TEXT:
Presentation implies the actual and real presence of the person

whose interests are in question, or whose participation is required. Presentation requires the personal appearance and activity of all the parties concerned in an action proposed to be done, or in an arrangement proposed to be entered into. In the city-states of Greece the sovereign power was held by the whole adult male citizenry; and presentation, or the actual engagement of the citizens in the practical business of government and legislation, was possible. In these city-states, though passion ran high and opinion was varied and changeable under the masterful influence of the sympathy of numbers, the citizens exercised the entire powers of government; their senate only forming in reality a committee for the formal arrangement and management of public business, Each citizen not only could present himself in the assemblies called for the despatch of business, but had the right of presenting his opinion on the subject under consideration, and could present his vote or his protest, as the case might be, in regard to the decision of the question adopted. In these, the citizen by personal influence and act upheld his personal right as a member of the commonwealth; in the election of magistrates, the audiences of ambassadors, the management of civil, military, or judicial matters, deliberations in connection with property or party, and in the enactment of laws, the Greek citizen was self-presentative.

In large communities and in extensive states presentative political right is not only inexpedient, but impossible. The entire community cannot meet together; and even though it could, the deliberate consideration, discussion, formation, and determination of opinions would, at any such congress, be impossible by any method within the compass of "art or man's device." However regular, fixed, frequent, and accessible the assemblies of such communities could be made, an actual personal opportunity of discussing questions, or even hearing them discussed, could not be afforded to or provided for all; and no form of impressing unanimity upon them could be contrived except that of the advocates of formed opinions addressing them in sections, and taking the vote upon the questions so submitted to their judgment. This being the case, expediency at once suggests that the justice of the matter might be as clearly and honestly seen to in local institutions and assemblies where, on a small scale, the presentative system should be as possible as in the city-states of Greece; and where the higher principle of representative opinion might be introduced by the election of one or more deputies to convey to a more general assembly the opinion formed by those who deputed them, and so bring together in a small manageable body the representatives of the interests, intelligence, and will of the whole body of the people.

In states of such an extent and so complicated in the machinery of government, national and international, as those of modern Europe and the West generally, it has been found that in order to secure assemblies of the people which shall deliberate and act with

public spirit and freedom, and yet in harmony with order and virtue, the number of citizens called to attend them must neither be too numerous nor too mixed, and must have a local fellow-feeling and common interest, so that while the sentiment of personal independence in each may be fully respected, advantage may be taken of the sympathy of man with man to induce concessions, and conduce to practical unanimity. In this way, while freedom of expression and of debate may be freely exercised, hasty, rash, and tumultuous proceedings may be avoided by the spontaneous activity of those feelings which tend to peace and good neighbourhood. The calmness and reasonableness of the discussions and decisions of such assemblies are thus enhanced, while the training of the whole public in the formation and utterance of sound opinions on matters pertaining to law, order, civic interests, and social life, is quickened and improved. The right of the individual to presenta tive participancy in the making of the laws is thus preserved in the representative system; and the power of the representatives to accept or reject the proposals made on behalf of the State, by maintaining ministerial responsibility, preserves the personal right of each to partnership in the national life.

DATA SHOWN:
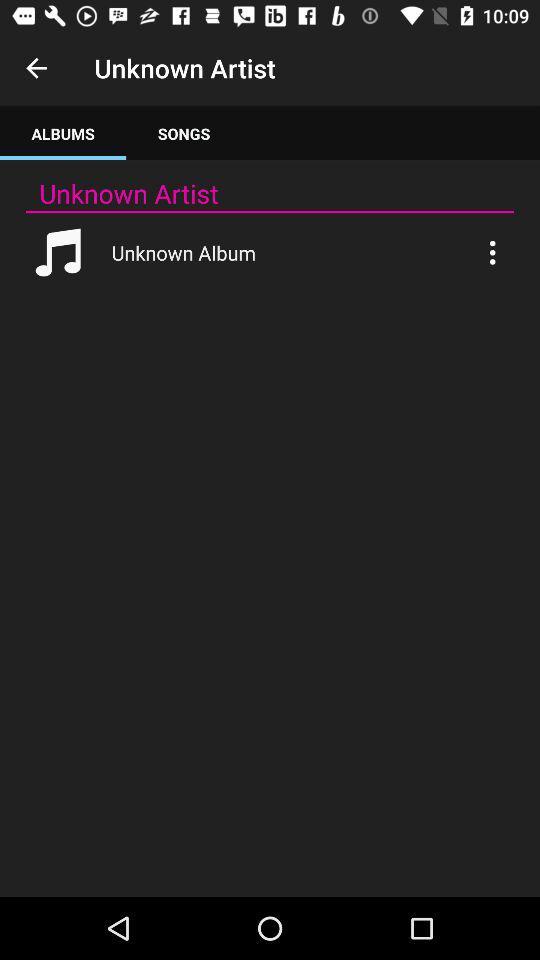  What do you see at coordinates (184, 132) in the screenshot?
I see `app to the right of albums` at bounding box center [184, 132].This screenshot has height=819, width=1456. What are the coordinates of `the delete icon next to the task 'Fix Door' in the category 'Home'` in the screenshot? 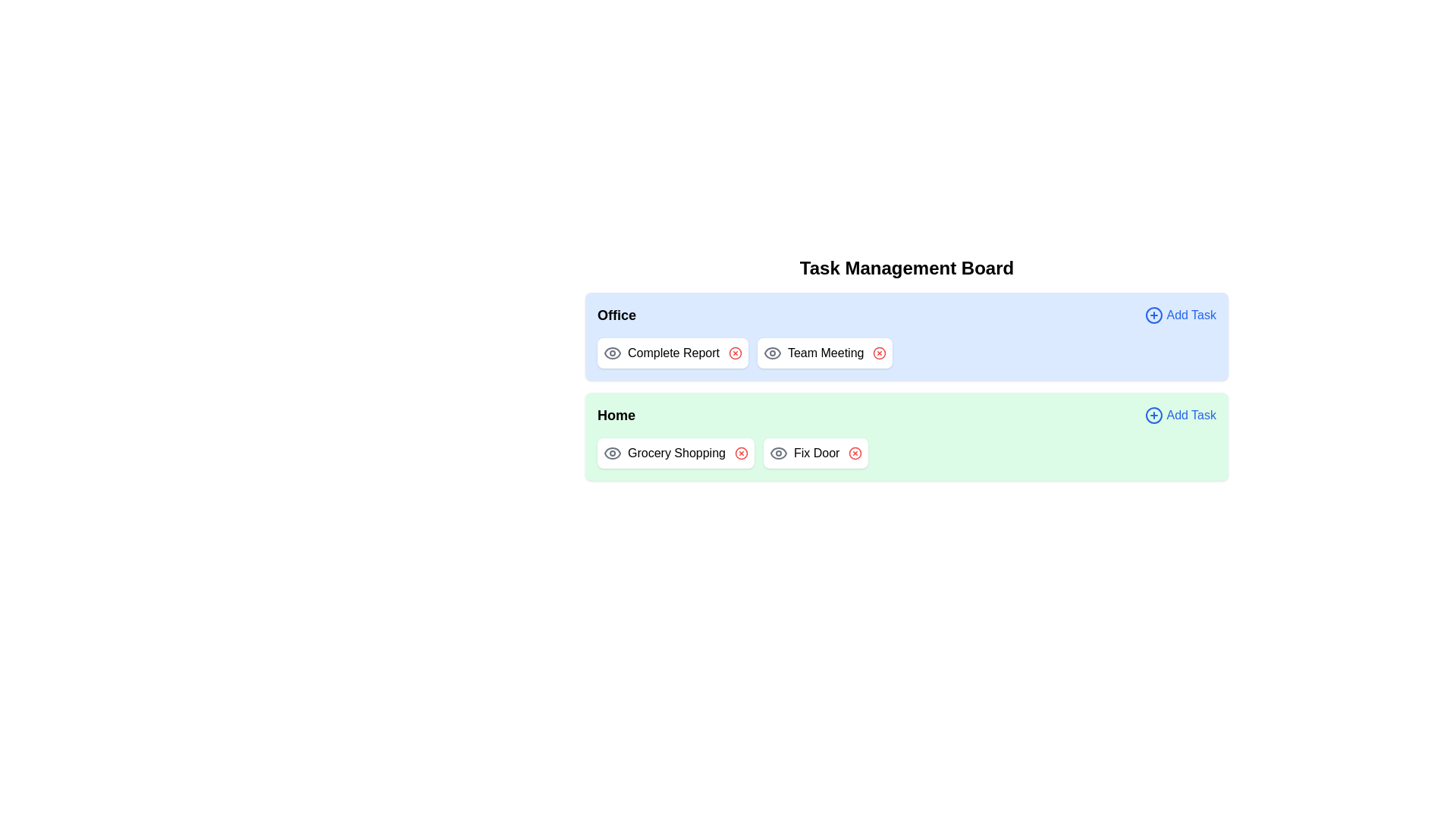 It's located at (855, 452).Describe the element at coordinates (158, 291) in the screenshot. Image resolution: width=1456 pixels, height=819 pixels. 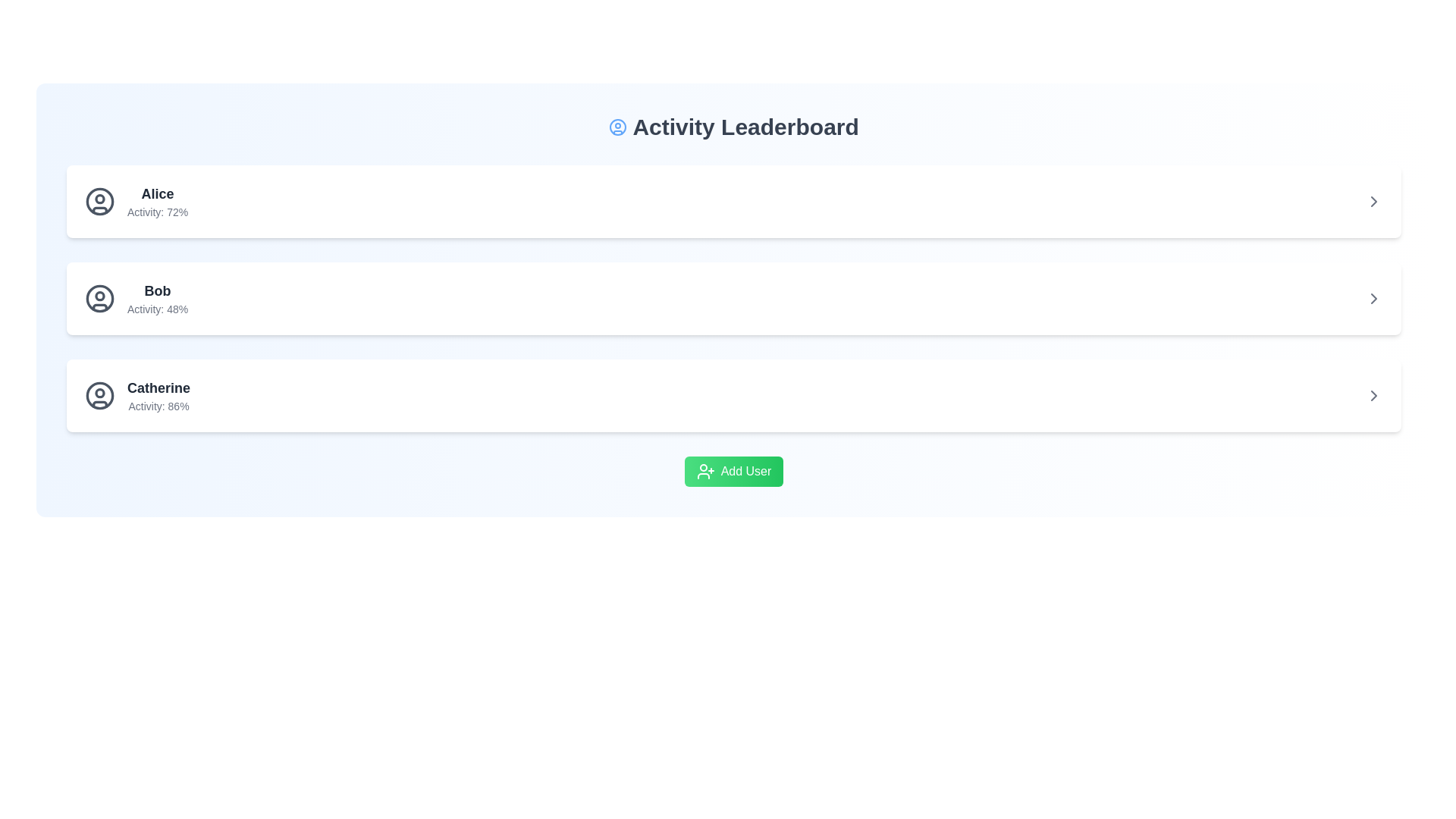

PROBLEM REQUIREMENTS: According to the text on political presentation, who held the sovereign power in the city-states of Greece?

RESPONSE TO THIS TASK: The whole adult male citizenry.